Простейший, вроде бы, способ выяснить цену чего-либо — лишиться этого
Психологическая газета
Простейший, вроде бы, способ выяснить цену чего-либо — лишиться этого. На математическом языке это называется «вычесть». Убрать и посмотреть, на что похожа разность. «Разность» на математическом же языке означает то, что осталось от первоначального числа после вычитания. А для простого уха в этом слове сквозит что-то более суконное, доступное для ощупывания: отличие, другость, грубая реальность остатка. Практически — днище, облупленное, неприглядное, светит тебе сквозь последний половник вишневого компота. Типа, «дождалась?».
С простыми вещами легко. Разбил машину, сгорела дача, закрыли проект. Ощутимо? Да. Терпимо? Более или менее. Насколько более или менее? Ну, думал, будет хуже. Или думал, ужасно будет без машины, а лишился — понял, как устал от нее. Гуляю, даже похудел. Или: кранты без машины, детей на кружки развезти не могу. Отъем простых вещей рождает простые чувства. Поэтому жизнь простых людей более проста.
Со сложным сложнее.
«Счастливо оставаться» во все времена звучало для меня как плохо прикрытое вежливостью издевательство. Будто ни у того, кто говорит, ни у того, к кому обращаются, нет ни грамма веры в то, что это может получиться (остаться счастливым). Мол, оставайся один (без меня), вкуси, почувствуй разницу. Попробуй-ка быть счастливым.
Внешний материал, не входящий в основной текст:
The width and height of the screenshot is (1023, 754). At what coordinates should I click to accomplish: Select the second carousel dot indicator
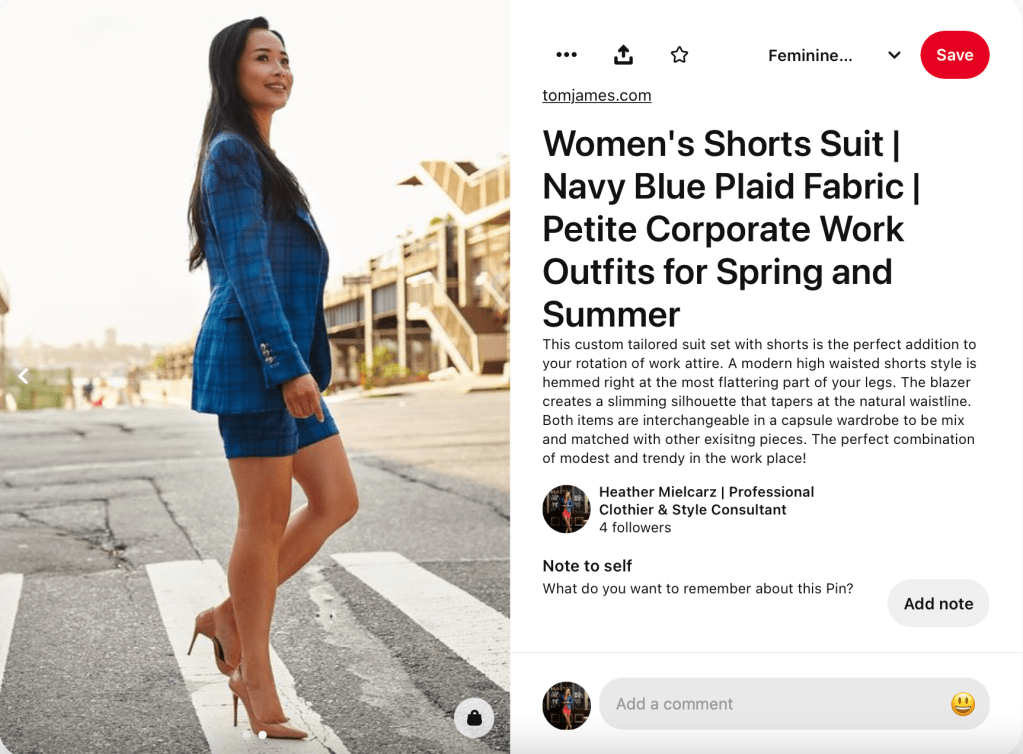[262, 735]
Чем дальше, тем менее очевидно для меня, что цена сложных жизненных феноменов выясняется при их вычитании. На короткой дистанции тест «вычитание» работает хорошо. Ушел возлюбленный, не пахет больше подушка, вацап пуст, некому заплатить за твой английский, ваш бигль не находит себе места, весь искрутился. Короче! Стало хуже. Или: ушла возлюбленная, немного неприкаянно на кухне, но зато можно не вынимать белье из стиральной машины до следующего утра, нет этого гнуснейшего чувства вины, отравлявшего все ваши последние разговоры, и можно, вообще-то, наконец позвать пожить Настю. Короче, стало лучше, вот честно. К тому же, Настя любит нашего бигля. Фу, бигль из другого сюжета.
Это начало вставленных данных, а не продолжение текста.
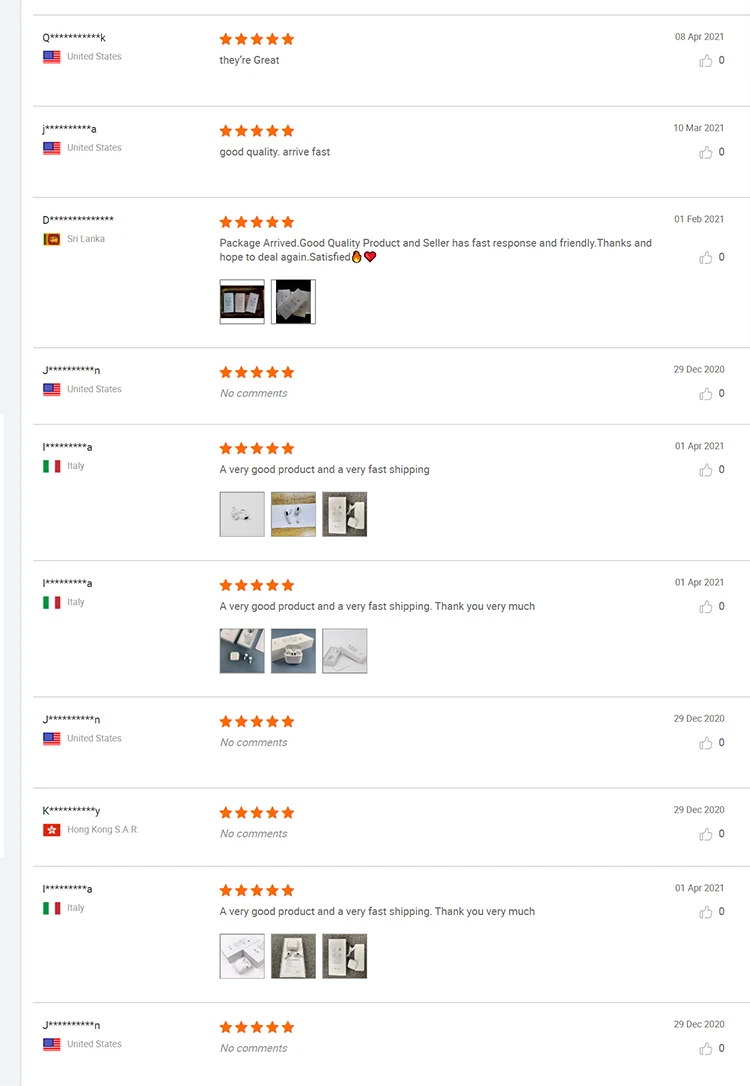
Task: Like the Italy review without "Thank you very much"
Action: 706,470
А на длинной дистанции? Да уже невозможно узнать правду при помощи вычитания. Во-первых, людям свойственно привязываться, и это путает. Даже изжившие себя отношения порой сложно отпустить потому, что «как же, оно же было мое, а чье же оно будет теперь?». Невидимые нейронные связи отрастают в направлении соседа по кровати, нейроны пускают под одеялом свои позрачные стебельки, тянутся вдоль складок икейского полосатого белья, присасываются, привыкают. Отрывать их больно. Значит ли это, что разница с ним, уютно сопящим слева, и без него — столь велика? Или эти тоска и беспокойство — лишь естественная реакция растревоженных нервных лапок, которые пришлось отодрать, отклеить, отлепить, и они прекрасно утешатся через полгода-год, успокоится все, перемелется, будет как новое, только сменятся персонажи?
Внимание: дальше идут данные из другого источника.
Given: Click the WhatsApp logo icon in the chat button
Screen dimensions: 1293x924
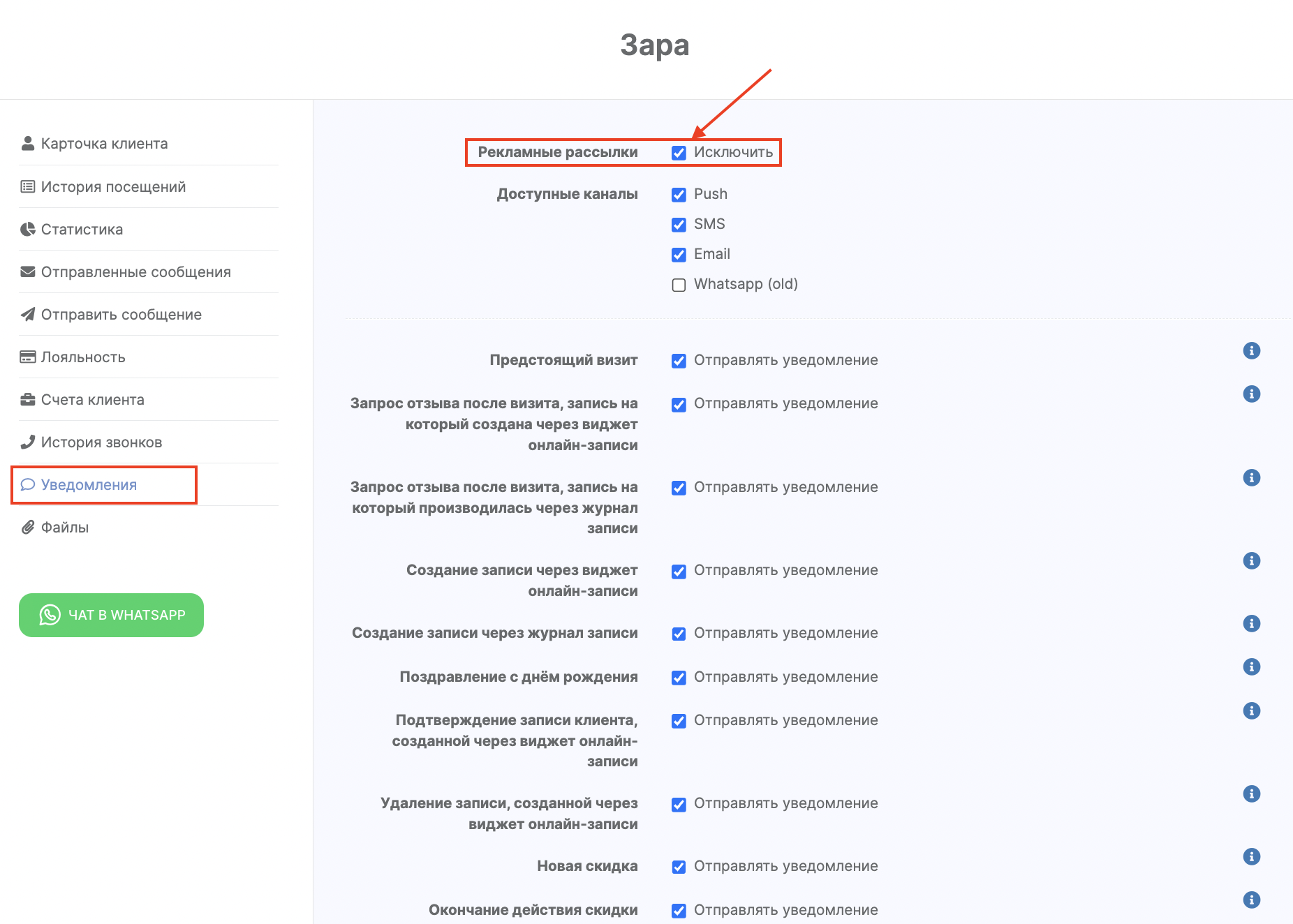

Все прорастет заново, чуть другой тембр голоса, на кухонной полке поселится хитрый чай, новую свекровь зовут иначе, исчез в прихожей велик, возник скейт или костыль или сложная брызгалка для тела, а может для обуви (да мало ли, кого вы там полюбили?). Короче, нейроны уже не болят. У них много новой работы. Чувства потери больше нет. А сама потеря была?
Во-вторых, человеку вообще свойственно приспосабливаться. Жизнь иногда до подлого длинна. Она длиннее любви и верности, длиннее горя, длиннее отчаяния. Горе, любовь и отчаяние — суть ваша способность формировать образы в мозгу, а тело вслед за этим мгновенно создает всякую тонкую химию, которая помогает вам продлевать эти переживания. Но мозг со временем устает. И постепенно прекращает формировать образы. Потеря не стала меньше, а горе съежилось. Любовь была, а почувствовать ее уже не получается во всей остроте. Вычитание случилось, а разность уже не глядит на вас так занозчиво или нищенски, как, бывало, глядели вы друг в друга с пустой кастрюлей вишневого компота. Разность обрастает подробностями. Она окрепла, она сопротивляется.
Означает ли все это, что разницы нет: не было или было? Означает ли, что все, чего бы ты ни лишился, измеримо при помощи глубины чувства потери?
Да и вообще, чем измерить потерю? По степени изрытости судьбы после нее? По глубине отрицания (подумаешь, Валя, восемь лет не срок!). По крутизне поворота сюжета потом? По густоте печали? А если ничего этого перечисленного (изменения судьбы, сюжетных поворотов, отрицания, печали) — если ничего этого нет, то как измерить потерю? Нет горечи, но и счастья с тех пор не было. Разве это измерить?